Knowledge and Skills Preferred:
  • Experience with ISO27001 or other security frameworks
  • Experience with AWS and AWS IAM and/or cloud security
  • Experience with Identity Automation Rapid Identity or account provisioning software
  • Experience with Rapid 7, Sophos Antivirus
  • Experience with G Suite, Google Apps Directory Sync & Google Apps Administration
  • Database query building (SQL) and reporting
  • Experience with LDAP and Active Directory user security management
  • Experience with Windows 2008, 2012, 2016; Linux, Red Hat
  • Programming or scripting including Python, Perl, Batch, SQL, CSS, XML, JSON, PHP
  • Experience working in an academic environment


Communication and Technical Leadership Competencies:
  • Knowledge of technology service frameworks such as ITIL.
  • Possesses and demonstrates the ability to solicit and gather technical details and requirements contributing to the clarity and definition required to establish project milestones, tasks, and goals.
  • Clearly summarizes and communicates in English moderately complex information in varied written formats to internal and external customers.

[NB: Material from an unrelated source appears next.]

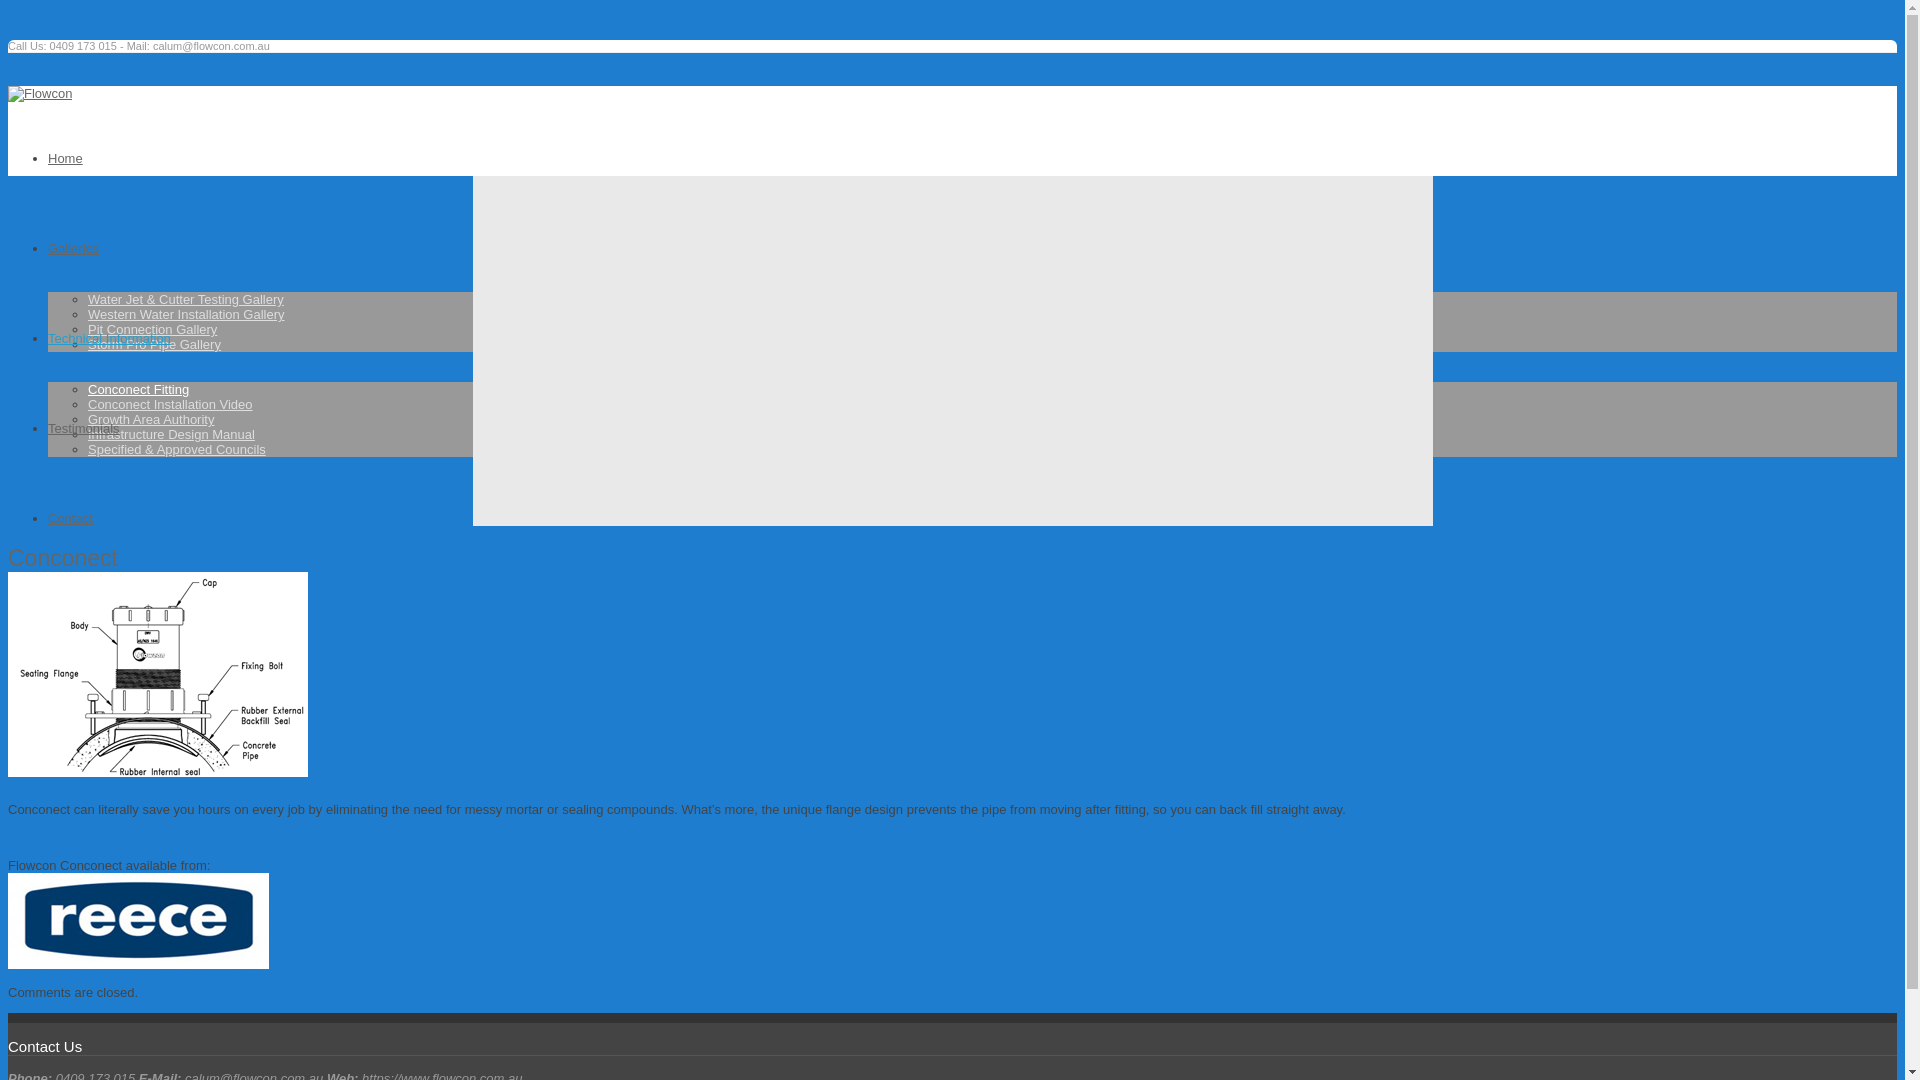 This screenshot has width=1920, height=1080. Describe the element at coordinates (171, 433) in the screenshot. I see `'Infrastructure Design Manual'` at that location.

  • Comprehends and communicates complex verbal information in English to colleagues and other internal and external customers and business partners.
  • Demonstrates in-depth knowledge of concepts, practices and policies with the ability to use them in complex varied situations.
  • Provides a high level of customer service and staff training to meet customer service standards and expectations.
  • Leads project team meetings, including a review of action plans and tracking of project milestones.
  • Maintains a constructive, team-oriented and customer-focused attitude at all times and in all settings.
  • Works independently and creatively, learns quickly, and solves complex problems in high-pressure situations.
  • Ability to influence, train, mentor, and leverage the skills of others, including business partners and technical team members.
  • Knowledge of software development life cycles and methodologies.